'A Postmark Betrayed this HQ. Use the Army Post Office', 1942
Colour lithograph information poster, after Abram Games (1914-1996), printed by Stafford and Co Ltd, Netherfield, for HM Stationery Office, 1942.
Born in 1914 to Latvian and Russo-Polish parents in Whitechapel, East London, Abram Games joined the Army in 1939 and was quickly designated the role of draughtsman. By 1942 he had been promoted to captain and was the only Official War Poster Artist for the rest of the Second World War.
The Controller of Publicity at the General Post Office, Alexander Highet, was renowned for being precise when he commissioned posters for the Post Office. When he saw this poster by Games, with an 'imaginary' postmark, he argued that it breached Post Office regulations.
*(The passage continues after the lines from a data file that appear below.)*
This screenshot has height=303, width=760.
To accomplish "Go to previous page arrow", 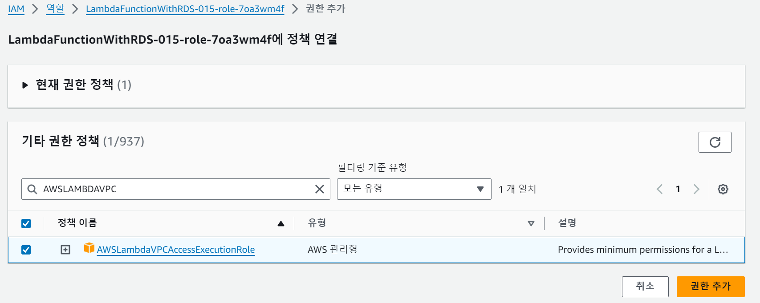I will (660, 189).
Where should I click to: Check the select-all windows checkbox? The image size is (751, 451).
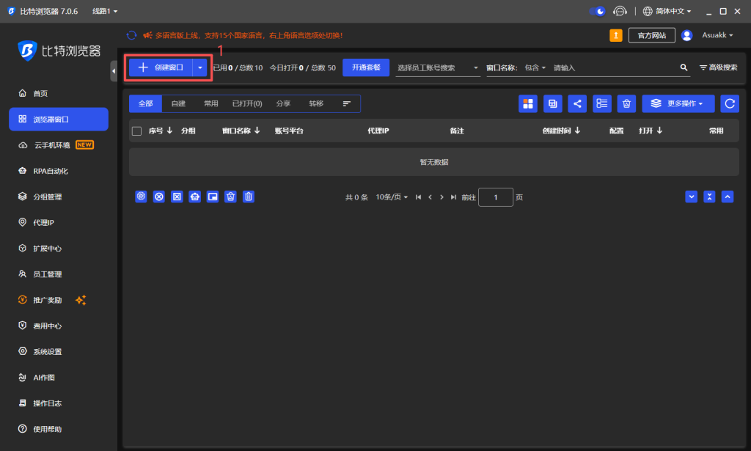pos(136,130)
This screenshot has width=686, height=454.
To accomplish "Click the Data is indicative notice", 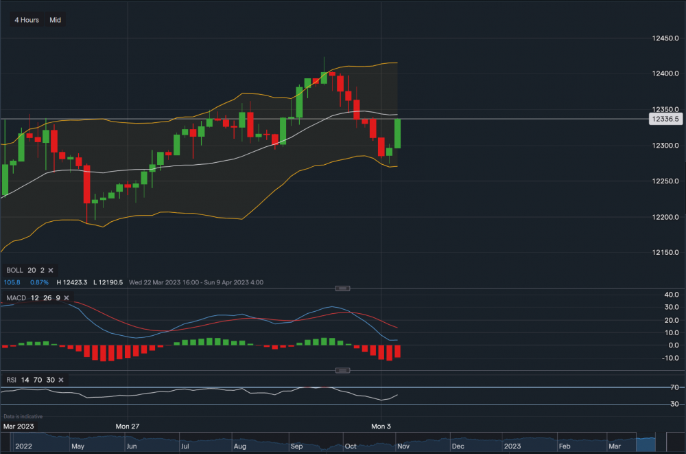I will pyautogui.click(x=22, y=416).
After the war his freelance career went from strength to strength with commissions for the Festival of Britain, the United Nations, Shell, Guinness and the BBC. After a career spanning over 60 years, Games died in 1996 leaving a legacy of daring, distinctive and elegant images.
Justly famous for his innovative and bold poster commissions, Games claimed that the perfect design employed 'maximum meaning, minimum means'.
As Official War Artist Games produced about 100 extraordinary posters for the British Army, ranging in theme from recruitment, maintaining security through to personal hygiene and post-war re-training.
From a collection of 45 posters from World War Two (1939-1945).